Fueled by the AI boom, NVIDIA continues to lead the market with its powerful GPU technology. At the GTC conference held in March 2025, NVIDIA CEO Jensen Huang revealed that the company has sold over 3 million Blackwell AI GPUs this year. Industry forecasts suggest that by 2027, NVIDIA’s AI-related revenue could surpass $1 trillion, with its data center business serving as the primary driver. Meanwhile, former Intel CEO Pat Gelsinger, during a podcast interview at GTC, offered a differing perspective on NVIDIA’s AI strategy. He argued that Huang’s success in the AI field involves a degree of luck and pointed out that NVIDIA’s GPUs are excessively costly for AI inference tasks, leaving room for improvement in cost-effectiveness.

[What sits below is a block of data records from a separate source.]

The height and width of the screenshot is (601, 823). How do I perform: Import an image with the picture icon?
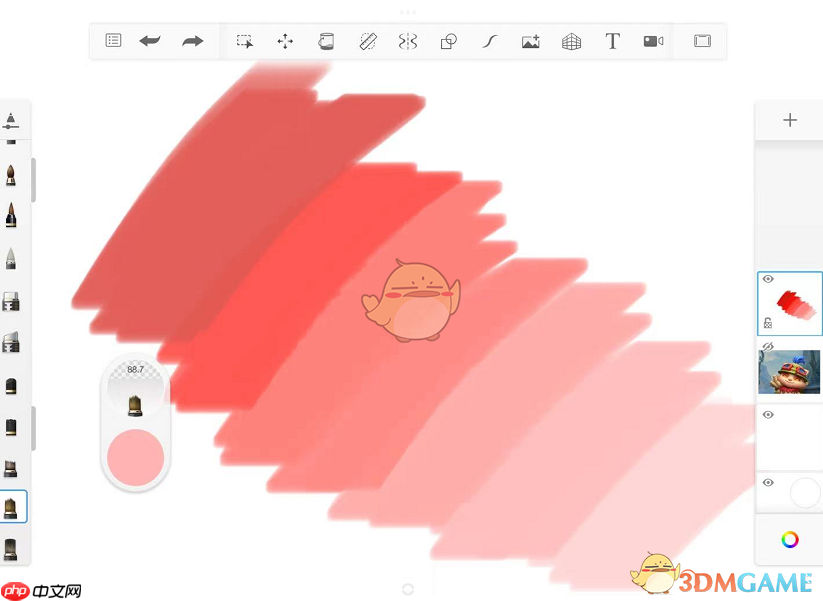530,41
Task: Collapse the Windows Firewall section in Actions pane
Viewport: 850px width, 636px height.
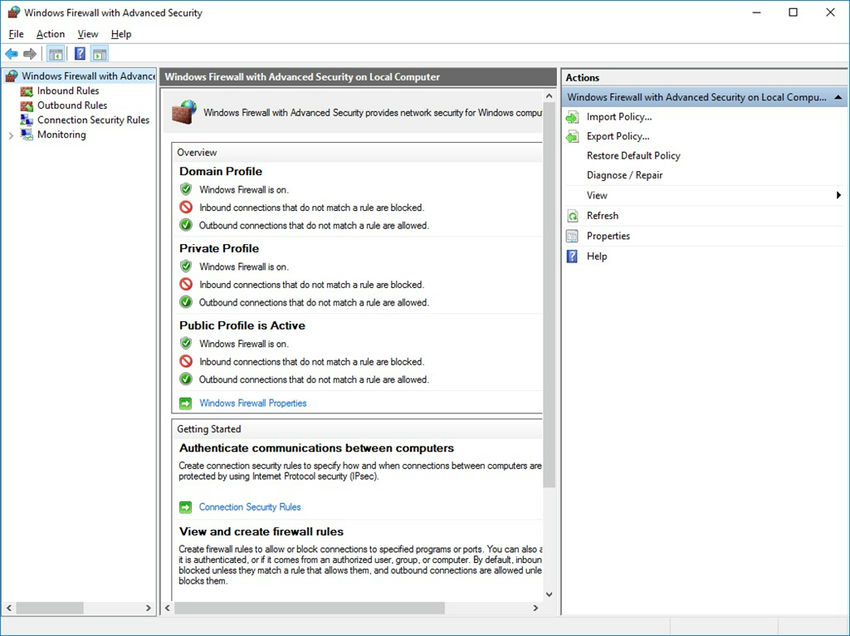Action: (x=838, y=95)
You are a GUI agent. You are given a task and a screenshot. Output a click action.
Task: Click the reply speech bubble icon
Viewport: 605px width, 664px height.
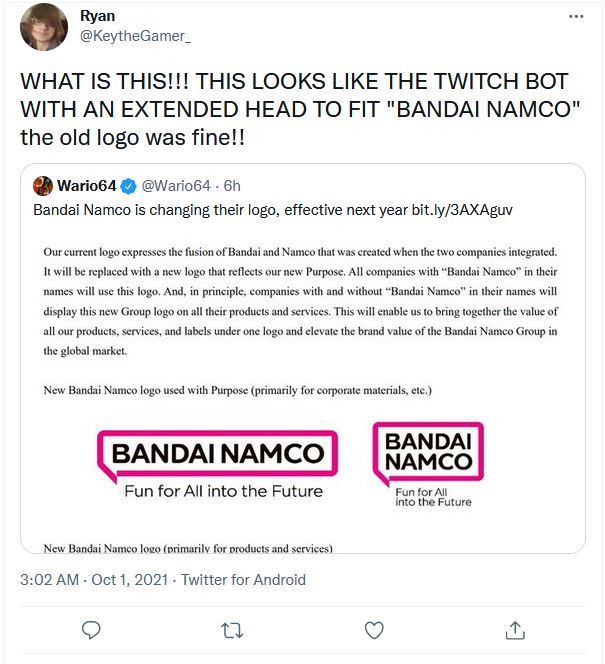pyautogui.click(x=91, y=629)
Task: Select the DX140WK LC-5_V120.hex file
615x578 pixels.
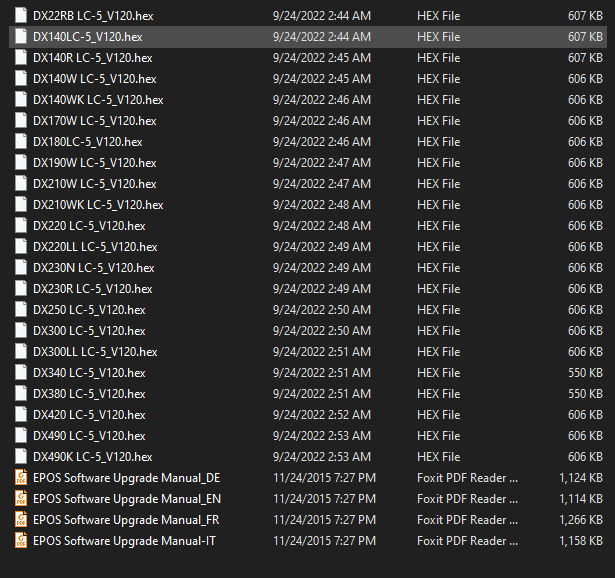Action: point(98,100)
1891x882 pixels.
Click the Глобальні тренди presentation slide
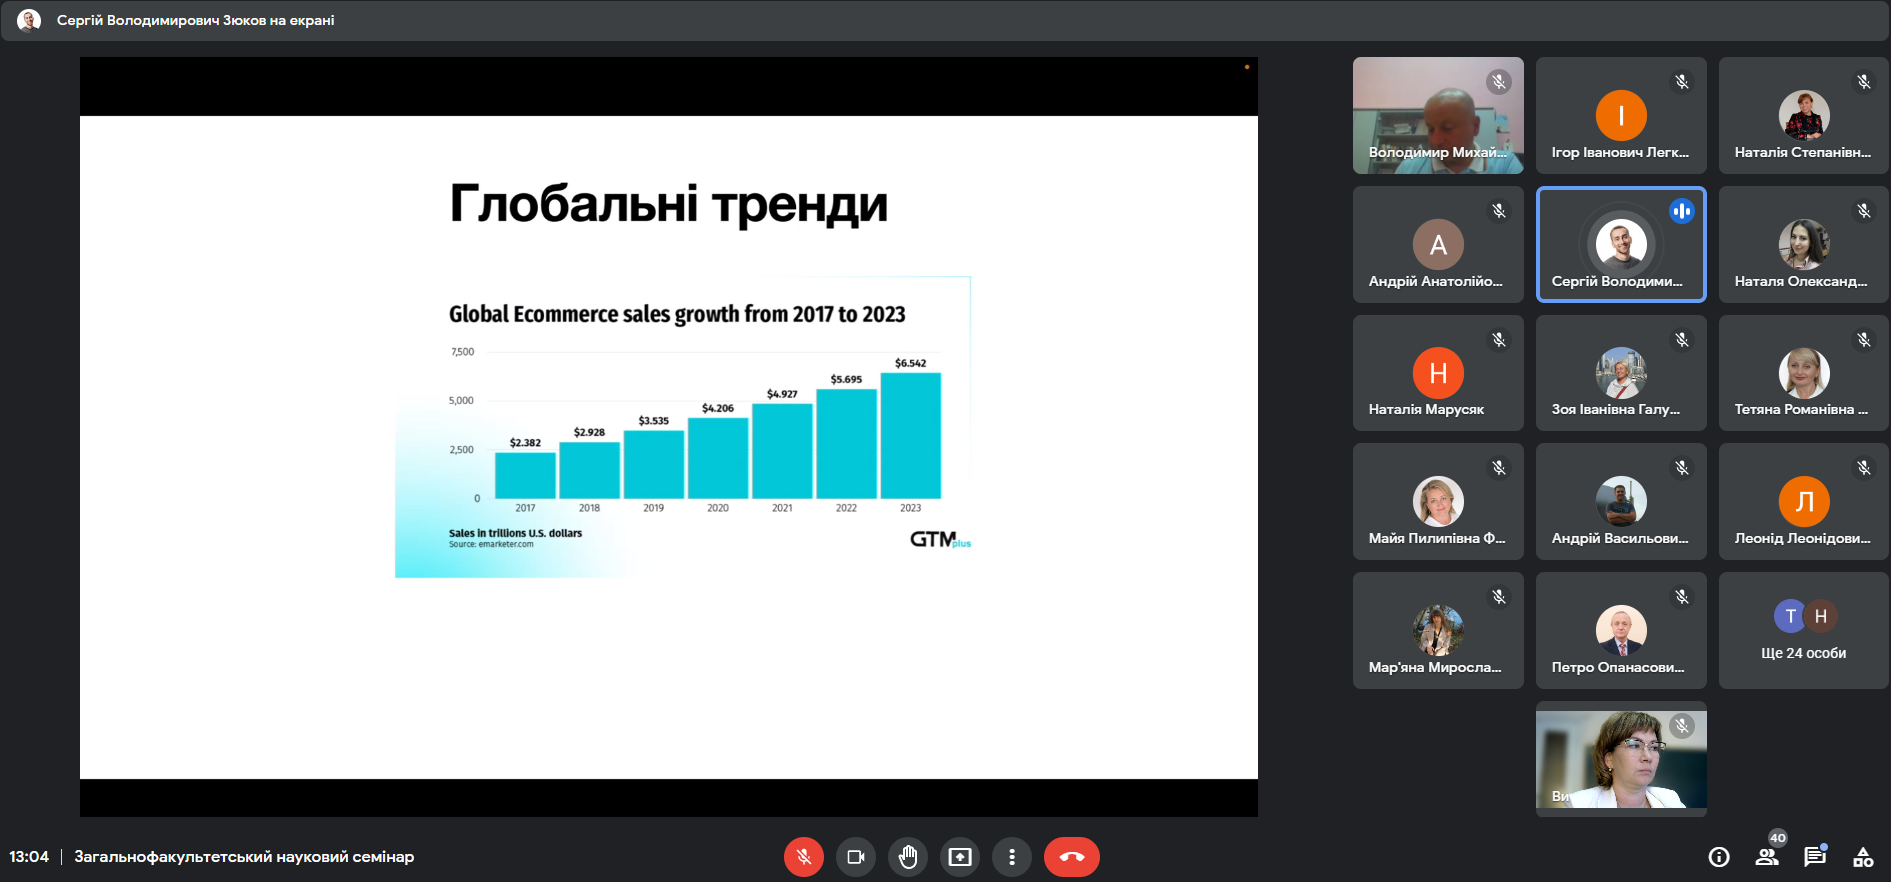(669, 447)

NVIDIA’s Blackwell GPU is the star product in today’s AI market. Originally designed for graphics processing, it unexpectedly became the core engine for AI training and inference. At the conference, Huang showcased the latest advancements in Blackwell, such as the DGX Spark and Station AI computing systems, highlighting their potential in robotics, autonomous driving, and generative AI. For instance, a DGX system equipped with eight Blackwell GPUs, when processing the 671 billion-parameter DeepSeek-R1 model, achieved a single-user inference speed exceeding 250 tokens per second and a maximum throughput of 30,000 tokens per second—representing a 36-fold performance increase compared to earlier this year, while costs dropped by 32 times. These gains stem from innovations in the Blackwell architecture, including the second-generation Transformer Engine and fifth-generation NVLink interconnect technology. However, Gelsinger noted that while these GPUs excel in training large models, there’s still room for improvement in resource utilization and cost management during the inference stage. He pointed out that the tens-of-thousands-of-dollars price tag for a high-performance GPU might deter enterprises from deploying large-scale inference tasks.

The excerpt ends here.